Electrostatic networks in natural enzymes: What can we learn for protein engineering?
Tuesday, November 27, 2018
1:00 p.m., Room 202 MRB
Professor Mary Jo Ondrechen
Department of Chemistry and Chemical Biology
Electrostatic interactions across networks of residues are important features that give natural enzymes their catalytic power. Understanding these networks is necessary to learn how to build these properties into in silico enzyme designs. Partial Order Optimum Likelihood (POOL) is a machine learning method developed by us to predict residues important for function, using the 3D structure of the query protein. The input features to POOL are based on computed electrostatic and chemical properties from THEMATICS. These input features are measures of the strength of coupling between protonation events, as catalytic sites in proteins are characterized by networks of strongly coupled protonation states. These networks impart the necessary electrostatic, proton- transfer, and ligand binding properties to the active residues in the first layer around the reacting substrate molecule(s). Typically these networks include first-, second-, and sometimes third- layer residues. POOL-predicted, multi-layer active sites with significant participation by distal residues have been verified experimentally by site-directed mutagenesis and kinetics assays for Ps. putida nitrile hydratase, human phosphoglucose isomerase, E. coli replicative DNA polymerase Pol III, E. coli Y family DNA polymerase DinB, and E. coli ornithine transcarbamoylase.

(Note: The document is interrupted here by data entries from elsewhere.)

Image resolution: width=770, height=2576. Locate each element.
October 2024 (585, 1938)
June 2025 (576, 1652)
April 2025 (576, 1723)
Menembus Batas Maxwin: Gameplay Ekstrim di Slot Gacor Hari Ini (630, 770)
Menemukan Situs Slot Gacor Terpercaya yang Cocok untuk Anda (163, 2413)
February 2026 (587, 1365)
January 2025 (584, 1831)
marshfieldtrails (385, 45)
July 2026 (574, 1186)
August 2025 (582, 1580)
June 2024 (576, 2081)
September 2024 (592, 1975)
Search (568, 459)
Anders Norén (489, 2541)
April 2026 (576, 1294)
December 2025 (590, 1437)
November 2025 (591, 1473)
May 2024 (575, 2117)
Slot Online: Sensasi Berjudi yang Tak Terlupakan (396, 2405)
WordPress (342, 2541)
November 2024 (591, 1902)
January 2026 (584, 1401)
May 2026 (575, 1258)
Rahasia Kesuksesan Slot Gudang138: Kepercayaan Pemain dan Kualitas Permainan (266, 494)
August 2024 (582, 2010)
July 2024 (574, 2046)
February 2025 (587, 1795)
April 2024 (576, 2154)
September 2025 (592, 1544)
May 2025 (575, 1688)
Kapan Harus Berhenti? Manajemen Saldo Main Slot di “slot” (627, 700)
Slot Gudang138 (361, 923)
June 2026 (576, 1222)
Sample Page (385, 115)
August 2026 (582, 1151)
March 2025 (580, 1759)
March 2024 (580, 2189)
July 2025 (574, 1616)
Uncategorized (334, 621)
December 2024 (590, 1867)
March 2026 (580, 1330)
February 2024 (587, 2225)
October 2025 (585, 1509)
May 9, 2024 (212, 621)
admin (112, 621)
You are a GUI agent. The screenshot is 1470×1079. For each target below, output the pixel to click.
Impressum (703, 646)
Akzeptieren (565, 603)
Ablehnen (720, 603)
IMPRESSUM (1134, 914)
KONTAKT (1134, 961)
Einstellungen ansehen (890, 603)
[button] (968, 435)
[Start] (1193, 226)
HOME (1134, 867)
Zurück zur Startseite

In designed enzymes, such as retroaldolases, the residue-specific input features to POOL – measures of the strength of coupling between protonation equilibria – rise as the enzymes evolve to higher rates of catalytic turnover. We show that high values for these measures in the catalytic residues constitute one necessary feature for catalytic activity. An approach to build these properties into the initial designs is proposed. Acknowledgment: NSF MCB-1517290.